The bulk of those calls have come from the U.S. and Canada, he added, with a handful coming from further afield, including Australia and the United Kingdom. 

Since the publication of the first phone book, it's been standard operating procedure for reporters to use publicly available information to reach out to ordinary citizens in an effort to glean facts, confirm or debunk details, or often simply to inject a grassroots perspective into their work. 

The Canadian Press was among countless media outlets in both countries that reported on the leaked data, contacted people on the list and published the names of those who agreed to confirm on the record that they had made donations. 

In the internet age, however, even the most basic newsgathering steps seem to carry a measure of peril. 

"Anonymity emboldens a lot of people to do things — and that's been true since the dawn of the internet," Schott said. "It's becoming a profession that is not for the faint of heart, and I suspect it's going to get worse." 

Even reporters who cover incidents of harassment — or merely tweet links to such stories — have become targets themselves in the superheated online atmosphere surrounding the protests, which have been ongoing in Ottawa for nearly a month. 
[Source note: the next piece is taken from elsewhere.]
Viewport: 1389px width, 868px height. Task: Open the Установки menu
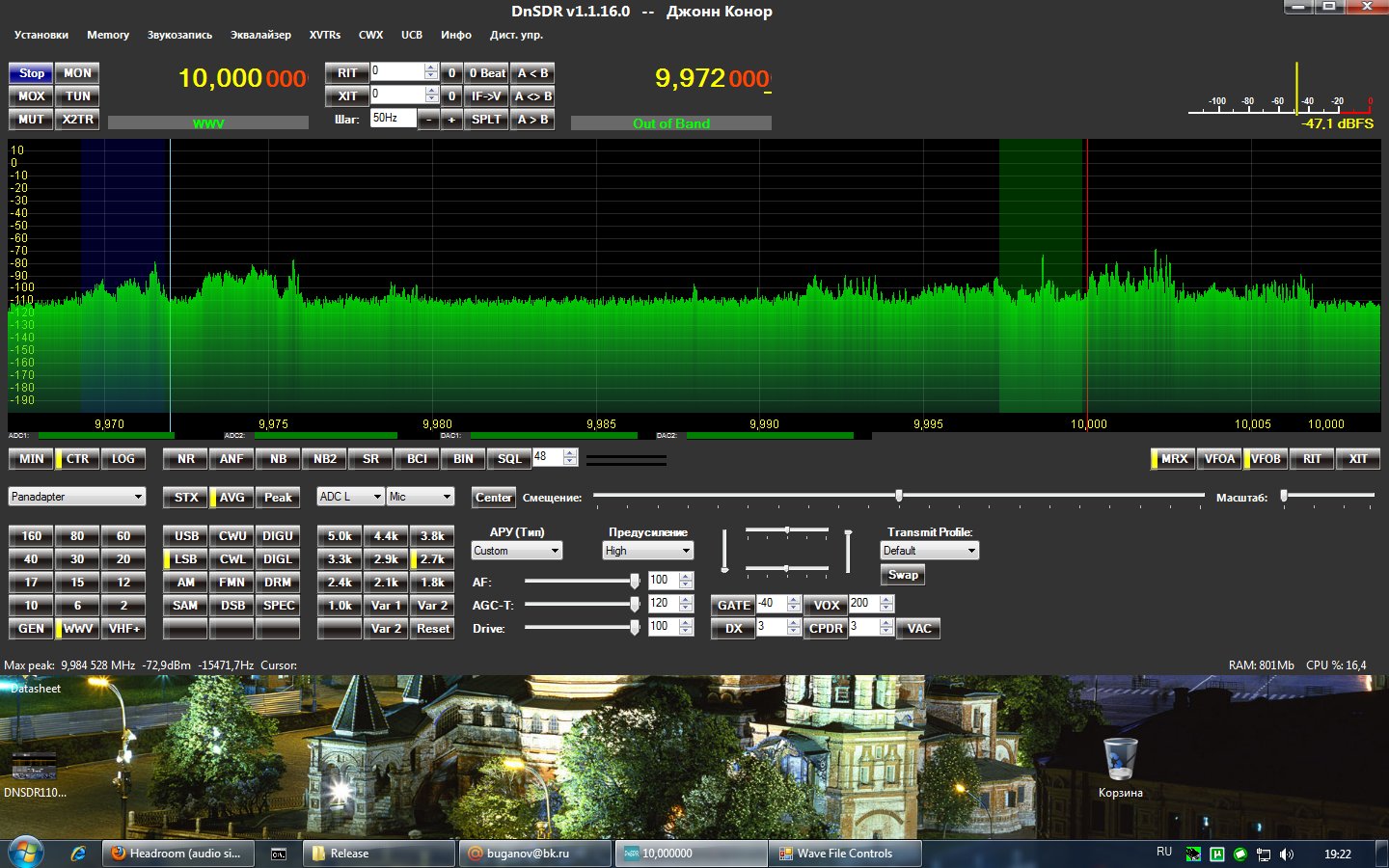click(x=41, y=35)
The Ottawa Citizen published a seemingly straightforward story Tuesday about a local business owner whose employees were harassed and storefronts vandalized after the leaked data showed she had made a $250 contribution to the pro-trucker cause.
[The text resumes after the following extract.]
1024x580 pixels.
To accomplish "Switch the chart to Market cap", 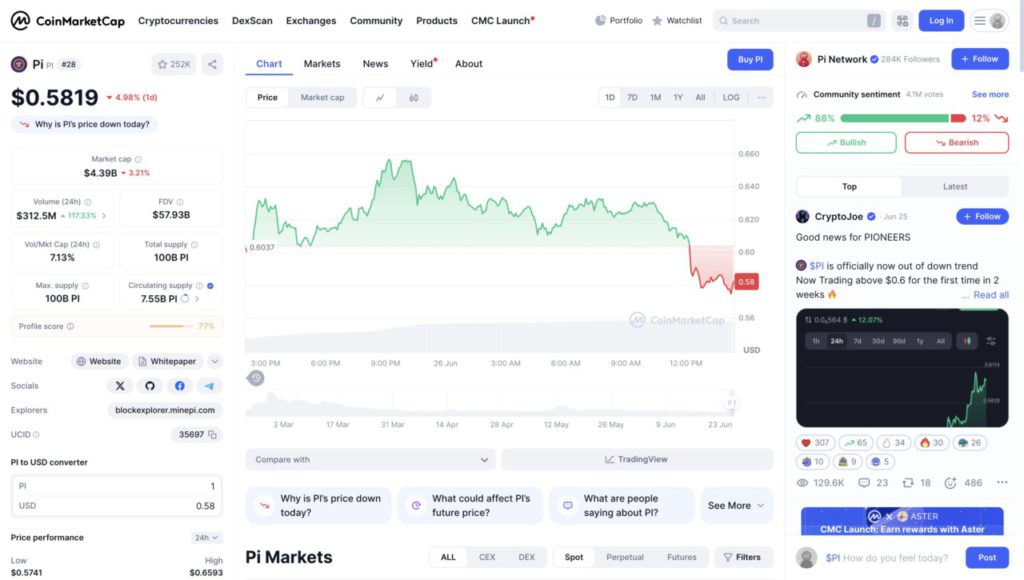I will pyautogui.click(x=322, y=98).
But when one of the Citizen's reporters tweeted a link to the piece, it caught the eye of Rep. Ilhan Omar, a Minnesota congresswoman and one of the most fiery progressive Democrats on Capitol Hill.  

Omar called the report "unconscionable," suggesting it was the reason the business owner had been harassed in the first place. A firestorm ensued among the three million followers of Omar's personal account, some of them pointing out that the harassment preceded the reporting. Countless others cheered her on. 

Omar — whose office did not respond to media queries Friday — remained defiant. 

"I wish journalists wrote the articles they think they are writing," she tweeted, adding that mainstream media stories in general "aren't always balanced and often have a clear political bias." 

"You all are entitled to your opinions, but my opinion remains the same. These kinds of stories ruin people's lives and are uncalled for."

Citizen editor-in-chief Nicole MacAdam described the uproar as "absolutely unbelievable."

"To have a journalist (become) the target of an attack for doing her job is disheartening, it's very angering, it's frustrating for people. And I think it's just so completely irresponsible to single out individual journalists who are just doing their jobs."

The New York-based Committee to Protect Journalists, an organization more closely associated with defending press freedom and safety in far-off lands than on North American soil, is actively engaged in learning more about abuses associated with the protests, said Katherine Jacobsen, who co-ordinates the group's U.S. and Canada program. 

"There are important discussions that need to be had within the industry about what the public interest is and how to safely report on hot-button issues," Jacobsen said. 

"But what I find incredibly concerning, and what CPJ finds incredibly concerning, is the way in which certain topics — I would say just standard, run-of-the-mill stories that you would publish on different things — have really become flashpoints a lot of times, and the reporters receive incredible backlash unexpectedly for their work."  

The Citizen incident "has shaken my faith," MacAdam acknowledged, although not in how the paper reported the story or in the importance of ensuring that journalists can do their jobs without fearing for their personal safety. 

"I struggle to see where we put a foot wrong here," she said. 

"There's just so little education about what journalists actually do, how we actually collect news and what processes and checks and balances are already in place. I think there's an onus on news organizations maybe just to kind of open the curtain a little more and let people in, in order to build trust, which is obviously so clearly damaged."